START Source

A Nice Wednesday; Brutal Cold Late Week; Weekend Snow & Ice Possible

An Active Winter Pattern Continues


The state will enjoy one more seasonable day as a narrow ridge of weak high pressure wedges in. This will be the last day coastal areas may reach above freezing until late in the weekend. The mountains and Crown of Maine may not see 20’s again until Sunday, or longer. The Arctic Express, and the effects of it, will dominate the weather into early next week.


The mountains are on track to feel a bite to the wind on Wednesday as a weak frontal boundary approaches from Southern Quebec. Much of the High Peaks region will be flirting with wind chill values flirting a degree or two above and below 0°, thanks to the breeze gusting 15 – 25 mph at times through the day.

Wednesday night, scattered snow showers & squalls are possible in northern and western areas as another weak wave approaches the region. By Thursday morning, temperatures start off generally in the single digits to low teens statewide, with pockets of sub-zero readings in the valleys and low lying areas. Skies will cloud up again late Thursday ahead of the main Arctic front, and once again scattered snow showers & squalls in the north and west as the Big Chill arrives overnight into Friday morning.


The coldest air mass of the season arrives Friday morning and will remain in the region until Saturday morning. With the state now under snow cover from rooftop to Southern York County, the cold air gets ground reinforcement. Add a northwest breeze, and wind chills are likely to be brutal. I expect wind chill advisories and warnings will be likely for Thursday night into Friday, as indices will likely fall well into double digits for much of the region.

A Snowy, Icy Weekend Likely


This water vapor snapshot clearly displays all the players on the table for our weather through late weekend. The deep cold advances southeastward, while energy over the Pacific rapidly advances eastward. The two pieces begin to organize around each other late Friday over southeastern Colorado and then slingshots itself to the Great Lakes by Saturday morning. The outflow ahead of this storm is on track to bring snow to the region for the first half of the weekend.

END Source

Tasks to perform:
[a] In the weather forecast, on what morning does the coldest air mass of the season arrive?
[b] Please retype the weather forecast, everything from "A Nice Wednesday;" down to "early next week.".

START Given material

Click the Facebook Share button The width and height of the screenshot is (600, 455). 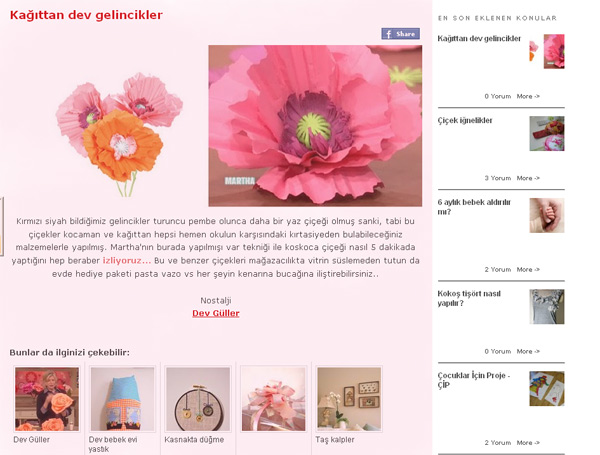coord(400,34)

END Given material

Task-by-task solutions:
[a] Friday morning

[b]
A Nice Wednesday; Brutal Cold Late Week; Weekend Snow & Ice Possible

An Active Winter Pattern Continues


The state will enjoy one more seasonable day as a narrow ridge of weak high pressure wedges in. This will be the last day coastal areas may reach above freezing until late in the weekend. The mountains and Crown of Maine may not see 20’s again until Sunday, or longer. The Arctic Express, and the effects of it, will dominate the weather into early next week.